● What you will do
Copy every line of the data that contains the string "horizontal".

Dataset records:
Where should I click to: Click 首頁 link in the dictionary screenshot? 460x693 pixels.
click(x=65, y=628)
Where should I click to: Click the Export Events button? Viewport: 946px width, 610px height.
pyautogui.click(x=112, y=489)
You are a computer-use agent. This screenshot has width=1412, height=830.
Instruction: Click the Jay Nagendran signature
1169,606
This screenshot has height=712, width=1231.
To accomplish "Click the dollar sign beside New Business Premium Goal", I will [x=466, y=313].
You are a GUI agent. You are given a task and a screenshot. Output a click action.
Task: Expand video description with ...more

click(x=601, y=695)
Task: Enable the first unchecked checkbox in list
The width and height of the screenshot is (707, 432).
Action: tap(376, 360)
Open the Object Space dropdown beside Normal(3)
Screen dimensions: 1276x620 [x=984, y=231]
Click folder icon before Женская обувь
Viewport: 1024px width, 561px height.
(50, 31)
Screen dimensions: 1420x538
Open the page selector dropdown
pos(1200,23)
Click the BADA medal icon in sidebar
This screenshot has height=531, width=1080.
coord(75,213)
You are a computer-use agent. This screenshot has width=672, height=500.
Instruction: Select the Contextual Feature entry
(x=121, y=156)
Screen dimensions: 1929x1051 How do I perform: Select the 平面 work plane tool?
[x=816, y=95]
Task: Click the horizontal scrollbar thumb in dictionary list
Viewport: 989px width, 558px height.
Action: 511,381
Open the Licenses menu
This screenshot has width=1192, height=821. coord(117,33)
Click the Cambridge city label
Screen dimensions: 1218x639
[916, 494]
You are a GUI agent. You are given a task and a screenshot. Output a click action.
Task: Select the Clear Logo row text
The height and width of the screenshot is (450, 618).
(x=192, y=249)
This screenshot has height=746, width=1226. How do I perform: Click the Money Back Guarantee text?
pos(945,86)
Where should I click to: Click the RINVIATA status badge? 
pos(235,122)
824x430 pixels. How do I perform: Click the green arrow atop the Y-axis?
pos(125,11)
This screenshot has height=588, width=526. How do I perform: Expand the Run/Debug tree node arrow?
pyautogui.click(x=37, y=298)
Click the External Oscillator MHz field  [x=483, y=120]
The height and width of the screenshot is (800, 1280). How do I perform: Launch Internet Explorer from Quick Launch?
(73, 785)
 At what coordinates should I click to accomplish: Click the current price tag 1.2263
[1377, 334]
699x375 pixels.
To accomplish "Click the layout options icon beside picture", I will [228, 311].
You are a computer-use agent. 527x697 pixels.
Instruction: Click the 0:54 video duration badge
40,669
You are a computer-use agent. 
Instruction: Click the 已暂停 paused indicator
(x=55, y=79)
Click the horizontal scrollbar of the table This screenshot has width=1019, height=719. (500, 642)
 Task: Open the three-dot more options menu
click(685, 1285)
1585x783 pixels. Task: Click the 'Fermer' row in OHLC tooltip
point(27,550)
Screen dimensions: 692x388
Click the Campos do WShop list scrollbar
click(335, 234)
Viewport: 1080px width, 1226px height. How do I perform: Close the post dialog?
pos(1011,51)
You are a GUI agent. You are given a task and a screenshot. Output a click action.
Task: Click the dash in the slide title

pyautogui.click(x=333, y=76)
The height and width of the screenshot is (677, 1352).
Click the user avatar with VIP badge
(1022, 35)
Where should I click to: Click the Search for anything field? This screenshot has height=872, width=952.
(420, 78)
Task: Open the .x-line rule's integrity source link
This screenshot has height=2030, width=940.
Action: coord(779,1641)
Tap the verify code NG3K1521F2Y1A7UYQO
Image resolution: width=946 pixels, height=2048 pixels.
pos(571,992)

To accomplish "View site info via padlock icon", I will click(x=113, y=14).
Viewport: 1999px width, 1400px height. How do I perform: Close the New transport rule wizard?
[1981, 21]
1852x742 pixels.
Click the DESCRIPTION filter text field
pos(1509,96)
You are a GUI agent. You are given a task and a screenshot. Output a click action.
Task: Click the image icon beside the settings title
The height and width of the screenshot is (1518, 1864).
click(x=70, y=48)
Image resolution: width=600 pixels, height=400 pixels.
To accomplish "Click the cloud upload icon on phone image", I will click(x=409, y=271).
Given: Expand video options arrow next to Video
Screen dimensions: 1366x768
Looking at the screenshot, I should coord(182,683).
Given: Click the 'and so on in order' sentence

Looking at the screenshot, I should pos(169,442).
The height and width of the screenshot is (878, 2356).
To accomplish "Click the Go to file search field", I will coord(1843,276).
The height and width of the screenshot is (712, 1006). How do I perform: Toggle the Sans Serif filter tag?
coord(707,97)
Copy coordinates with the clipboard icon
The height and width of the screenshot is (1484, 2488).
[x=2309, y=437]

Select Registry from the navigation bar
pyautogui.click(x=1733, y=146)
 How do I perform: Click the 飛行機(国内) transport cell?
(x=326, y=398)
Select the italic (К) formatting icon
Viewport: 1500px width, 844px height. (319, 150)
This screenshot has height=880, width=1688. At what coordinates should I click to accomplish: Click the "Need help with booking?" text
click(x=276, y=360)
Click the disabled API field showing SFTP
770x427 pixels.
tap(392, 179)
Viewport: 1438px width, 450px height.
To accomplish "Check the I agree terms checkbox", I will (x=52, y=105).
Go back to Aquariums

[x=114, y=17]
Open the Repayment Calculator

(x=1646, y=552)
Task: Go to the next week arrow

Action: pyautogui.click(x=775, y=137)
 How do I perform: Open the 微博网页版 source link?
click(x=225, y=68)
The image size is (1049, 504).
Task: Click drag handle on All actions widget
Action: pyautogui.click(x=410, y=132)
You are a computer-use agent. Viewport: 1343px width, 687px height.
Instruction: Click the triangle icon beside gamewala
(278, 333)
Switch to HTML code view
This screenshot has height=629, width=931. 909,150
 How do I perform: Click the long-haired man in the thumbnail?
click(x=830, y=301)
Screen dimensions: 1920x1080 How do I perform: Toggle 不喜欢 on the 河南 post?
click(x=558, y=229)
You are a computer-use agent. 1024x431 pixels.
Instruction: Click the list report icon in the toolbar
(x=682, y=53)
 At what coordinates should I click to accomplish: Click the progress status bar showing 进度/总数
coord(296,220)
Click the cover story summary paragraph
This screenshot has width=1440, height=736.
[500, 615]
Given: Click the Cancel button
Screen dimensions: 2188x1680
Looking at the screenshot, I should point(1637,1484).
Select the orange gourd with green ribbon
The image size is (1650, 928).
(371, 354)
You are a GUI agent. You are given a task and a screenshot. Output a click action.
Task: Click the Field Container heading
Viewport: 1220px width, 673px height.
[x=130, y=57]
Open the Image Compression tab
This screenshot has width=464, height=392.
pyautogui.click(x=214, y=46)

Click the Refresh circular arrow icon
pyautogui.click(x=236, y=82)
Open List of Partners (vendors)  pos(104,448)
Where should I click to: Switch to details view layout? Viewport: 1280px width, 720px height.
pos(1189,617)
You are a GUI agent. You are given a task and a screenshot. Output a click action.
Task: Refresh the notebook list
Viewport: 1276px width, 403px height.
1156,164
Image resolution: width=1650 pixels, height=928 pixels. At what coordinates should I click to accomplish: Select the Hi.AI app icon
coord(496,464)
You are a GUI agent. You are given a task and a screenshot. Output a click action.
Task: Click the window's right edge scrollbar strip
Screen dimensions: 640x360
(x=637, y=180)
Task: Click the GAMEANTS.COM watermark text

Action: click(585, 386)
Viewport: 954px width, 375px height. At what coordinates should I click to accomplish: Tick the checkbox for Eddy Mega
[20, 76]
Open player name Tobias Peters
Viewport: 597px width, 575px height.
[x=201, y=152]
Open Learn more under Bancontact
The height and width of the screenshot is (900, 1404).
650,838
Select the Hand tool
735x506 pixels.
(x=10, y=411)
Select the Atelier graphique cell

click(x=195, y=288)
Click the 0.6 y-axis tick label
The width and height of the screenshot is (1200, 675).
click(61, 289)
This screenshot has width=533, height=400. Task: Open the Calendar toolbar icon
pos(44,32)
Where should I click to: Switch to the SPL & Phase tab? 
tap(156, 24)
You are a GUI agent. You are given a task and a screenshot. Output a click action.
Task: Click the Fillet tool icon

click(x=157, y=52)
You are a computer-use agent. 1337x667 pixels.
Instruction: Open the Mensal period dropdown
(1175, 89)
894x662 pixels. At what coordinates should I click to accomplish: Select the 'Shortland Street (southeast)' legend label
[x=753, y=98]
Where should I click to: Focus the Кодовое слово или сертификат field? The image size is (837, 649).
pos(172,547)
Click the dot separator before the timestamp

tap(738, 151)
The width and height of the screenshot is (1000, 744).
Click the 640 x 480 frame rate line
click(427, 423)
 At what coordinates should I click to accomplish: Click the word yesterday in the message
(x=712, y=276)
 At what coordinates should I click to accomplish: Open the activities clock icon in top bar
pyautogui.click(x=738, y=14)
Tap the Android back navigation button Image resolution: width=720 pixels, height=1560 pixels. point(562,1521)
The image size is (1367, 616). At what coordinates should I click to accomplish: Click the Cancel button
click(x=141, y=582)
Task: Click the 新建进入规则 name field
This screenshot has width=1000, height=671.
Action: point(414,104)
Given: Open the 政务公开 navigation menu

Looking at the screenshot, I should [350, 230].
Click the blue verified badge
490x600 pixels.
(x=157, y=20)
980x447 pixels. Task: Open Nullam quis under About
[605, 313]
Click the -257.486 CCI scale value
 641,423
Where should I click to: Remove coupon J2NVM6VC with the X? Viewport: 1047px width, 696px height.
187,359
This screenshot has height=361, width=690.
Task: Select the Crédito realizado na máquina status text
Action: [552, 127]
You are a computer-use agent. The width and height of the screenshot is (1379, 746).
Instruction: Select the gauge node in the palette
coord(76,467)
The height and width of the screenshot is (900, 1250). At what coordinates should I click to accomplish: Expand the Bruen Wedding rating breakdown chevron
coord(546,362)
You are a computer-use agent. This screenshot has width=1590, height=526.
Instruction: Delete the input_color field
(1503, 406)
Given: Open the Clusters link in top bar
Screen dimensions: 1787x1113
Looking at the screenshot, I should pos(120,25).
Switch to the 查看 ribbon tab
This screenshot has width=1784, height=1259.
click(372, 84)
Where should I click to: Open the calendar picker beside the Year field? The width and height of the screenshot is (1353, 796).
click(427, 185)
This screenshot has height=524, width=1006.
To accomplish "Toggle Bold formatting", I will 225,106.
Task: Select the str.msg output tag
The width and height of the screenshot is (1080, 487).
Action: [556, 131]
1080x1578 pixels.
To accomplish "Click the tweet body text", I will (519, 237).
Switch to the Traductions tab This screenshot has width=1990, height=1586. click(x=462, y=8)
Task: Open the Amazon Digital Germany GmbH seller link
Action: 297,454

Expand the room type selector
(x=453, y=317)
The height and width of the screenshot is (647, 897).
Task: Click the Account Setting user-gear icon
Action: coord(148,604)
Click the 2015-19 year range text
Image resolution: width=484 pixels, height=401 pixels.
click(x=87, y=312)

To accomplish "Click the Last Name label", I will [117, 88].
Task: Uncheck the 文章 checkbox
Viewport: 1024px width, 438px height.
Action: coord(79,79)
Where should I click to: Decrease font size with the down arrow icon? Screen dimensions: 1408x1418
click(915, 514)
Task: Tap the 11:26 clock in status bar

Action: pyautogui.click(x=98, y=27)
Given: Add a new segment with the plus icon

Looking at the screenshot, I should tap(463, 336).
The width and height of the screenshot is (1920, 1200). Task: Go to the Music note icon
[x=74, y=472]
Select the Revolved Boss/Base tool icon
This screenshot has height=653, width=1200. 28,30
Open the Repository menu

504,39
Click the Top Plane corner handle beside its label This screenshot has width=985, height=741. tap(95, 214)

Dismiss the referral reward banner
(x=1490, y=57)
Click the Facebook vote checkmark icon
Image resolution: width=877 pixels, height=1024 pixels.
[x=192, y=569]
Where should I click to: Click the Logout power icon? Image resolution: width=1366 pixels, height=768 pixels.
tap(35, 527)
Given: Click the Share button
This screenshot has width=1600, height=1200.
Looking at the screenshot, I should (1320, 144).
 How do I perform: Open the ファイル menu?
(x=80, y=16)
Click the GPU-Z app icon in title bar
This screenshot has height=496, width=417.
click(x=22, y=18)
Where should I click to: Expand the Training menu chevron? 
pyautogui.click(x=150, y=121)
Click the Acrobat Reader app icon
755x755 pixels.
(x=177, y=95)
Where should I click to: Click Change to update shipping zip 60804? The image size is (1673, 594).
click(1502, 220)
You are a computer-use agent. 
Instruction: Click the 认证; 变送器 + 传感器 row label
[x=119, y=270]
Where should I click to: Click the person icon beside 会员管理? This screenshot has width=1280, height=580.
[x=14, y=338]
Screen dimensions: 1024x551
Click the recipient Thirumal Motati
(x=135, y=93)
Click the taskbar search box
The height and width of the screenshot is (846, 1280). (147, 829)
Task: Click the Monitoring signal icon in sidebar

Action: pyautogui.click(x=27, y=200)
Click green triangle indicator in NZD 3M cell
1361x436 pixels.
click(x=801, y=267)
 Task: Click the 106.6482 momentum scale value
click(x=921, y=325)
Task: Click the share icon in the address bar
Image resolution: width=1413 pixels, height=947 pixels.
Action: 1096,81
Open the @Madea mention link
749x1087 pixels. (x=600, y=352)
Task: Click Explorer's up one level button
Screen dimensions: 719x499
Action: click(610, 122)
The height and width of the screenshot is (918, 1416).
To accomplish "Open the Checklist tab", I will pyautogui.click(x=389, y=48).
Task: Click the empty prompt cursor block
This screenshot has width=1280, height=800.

● Answer section
Task: Click the horizontal scrollbar thumb in dictionary list
Click the horizontal scrollbar of the table This screenshot has width=1019, height=719. (500, 642)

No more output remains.